Tonight I watched a, to me, very interesting film by Alexander Sokurov, titled Russian Ark.
Being a rather odd human being, I have taken to burning some frankincense while watching some of these movies (Kronos and Samsara being other similar movies I’ve watched recently), which creates an odd mood. I like odd moods. They are different than even moods. (there is an inside joke here that I won’t bring outside).
The process is a bit interesting, too, and I think quite old: you light a charcoal briquet, put it on a special purpose burner, and put bits of frankincense resin on it, which creates a lot of smoke. Actually, as I think about the Greek Orthodox background of Russia–since whoever it was visited Constantinople–incense in a brazier is quite appropriate.

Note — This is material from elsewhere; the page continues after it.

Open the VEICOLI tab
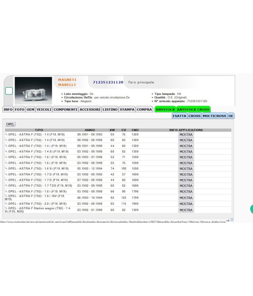This screenshot has width=253, height=296. click(44, 109)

With regard to the movie, there are some truly marvelous dance sequences towards the end. Throughout, you get glimpses into how people lived hundreds of years ago. During the dance sequence, I was thinking of a home I visited in Colonial Williamsburg, which is more or less an open air museum dedicated to preserving a half dozen or so very old buildings. In that home, George Washington and others had been entertained, and the dancing frequently went on all night, and if memory serves, sometimes several days–with breaks of course.
You see Anastasia, and Nicholas the Second, and you think of the very deep evil that focused on destroying joy, destroying innocent pleasure, rather than seeking to democratize and generalize it.
Communism is not about elevating human souls. It is not about happiness. It is not about utopia. It is about punishment. It is about rage. It is about bullying and creating fear.
Can you see Vladimir Ulyanov dancing serenely, smiling, in such a setting? No: he had death in his eyes.
One can certainly feel pity for the peasants, for the poor, for the undertrodden, while watching the elite in their pleasures. But you cannot build through destruction. Hate cannot forge love. Violence cannot forge an honest peace, not if fear is sustained.
Some time ago I listened to a series on Russian history, and the first Tsar to create a Duma, an assembly, which had any relevance at all was assassinated. Certainly, it was a Parliament roughly equal to the British Parliament in, say, 1500, as I recall, but it was progress. That progress halted and went into hard reverse when the Tsar was killed.
Nihilist is a Russian word, and was quite appropriate then. They damaged their own cause, stupidly, uselessly. They hurt–as Leftists ALWAYS do–the very people they claimed falsely to care about.
Anyway, something to add to your queue, if you want something different. I thought it very well done.